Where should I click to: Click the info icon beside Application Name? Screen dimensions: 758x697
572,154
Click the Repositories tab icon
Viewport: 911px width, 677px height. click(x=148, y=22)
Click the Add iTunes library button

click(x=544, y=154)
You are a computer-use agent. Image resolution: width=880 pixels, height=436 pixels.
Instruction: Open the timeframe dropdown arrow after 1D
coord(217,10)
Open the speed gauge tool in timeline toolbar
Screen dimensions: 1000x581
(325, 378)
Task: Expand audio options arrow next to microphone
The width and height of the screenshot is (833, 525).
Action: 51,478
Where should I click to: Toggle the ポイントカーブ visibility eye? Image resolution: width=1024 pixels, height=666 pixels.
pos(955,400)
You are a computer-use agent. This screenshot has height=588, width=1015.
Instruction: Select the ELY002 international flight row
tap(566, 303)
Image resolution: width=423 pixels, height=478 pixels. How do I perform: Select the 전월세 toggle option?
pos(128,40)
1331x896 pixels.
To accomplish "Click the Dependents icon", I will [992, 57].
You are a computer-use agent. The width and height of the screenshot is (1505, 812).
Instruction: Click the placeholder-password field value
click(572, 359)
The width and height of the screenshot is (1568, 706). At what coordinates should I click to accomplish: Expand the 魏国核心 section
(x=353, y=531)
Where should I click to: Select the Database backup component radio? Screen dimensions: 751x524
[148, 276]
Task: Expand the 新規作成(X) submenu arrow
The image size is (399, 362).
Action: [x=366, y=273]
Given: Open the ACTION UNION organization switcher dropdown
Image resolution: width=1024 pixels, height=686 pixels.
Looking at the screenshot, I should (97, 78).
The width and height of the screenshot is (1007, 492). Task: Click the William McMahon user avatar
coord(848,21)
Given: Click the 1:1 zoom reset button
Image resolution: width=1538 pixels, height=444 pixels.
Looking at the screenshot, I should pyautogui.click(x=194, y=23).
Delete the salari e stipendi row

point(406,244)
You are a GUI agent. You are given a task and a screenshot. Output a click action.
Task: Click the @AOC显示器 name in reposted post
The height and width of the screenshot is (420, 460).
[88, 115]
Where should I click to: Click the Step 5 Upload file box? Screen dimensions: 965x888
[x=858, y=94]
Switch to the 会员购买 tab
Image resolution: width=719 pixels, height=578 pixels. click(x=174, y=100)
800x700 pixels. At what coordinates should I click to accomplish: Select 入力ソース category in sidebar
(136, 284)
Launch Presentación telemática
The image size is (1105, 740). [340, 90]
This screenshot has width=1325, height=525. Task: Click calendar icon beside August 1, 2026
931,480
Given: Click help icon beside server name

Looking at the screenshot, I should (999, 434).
□ □ □ □ □ □ □
- PROBLEM DESCRIPTION -
In the records above, the line with "You are a computer-use agent. This" marks the start and the line with "Given: Open the" marks the end; copy that stretch exactly, both lines included, and nothing else.

- RESPONSE TO THIS TASK -
You are a computer-use agent. This screenshot has height=588, width=1015.
Instruction: Select the ELY002 international flight row
tap(566, 303)
Image resolution: width=423 pixels, height=478 pixels. How do I perform: Select the 전월세 toggle option?
pos(128,40)
1331x896 pixels.
To accomplish "Click the Dependents icon", I will [992, 57].
You are a computer-use agent. The width and height of the screenshot is (1505, 812).
Instruction: Click the placeholder-password field value
click(572, 359)
The width and height of the screenshot is (1568, 706). At what coordinates should I click to accomplish: Expand the 魏国核心 section
(x=353, y=531)
Where should I click to: Select the Database backup component radio? Screen dimensions: 751x524
[148, 276]
Task: Expand the 新規作成(X) submenu arrow
The image size is (399, 362).
Action: [x=366, y=273]
Given: Open the ACTION UNION organization switcher dropdown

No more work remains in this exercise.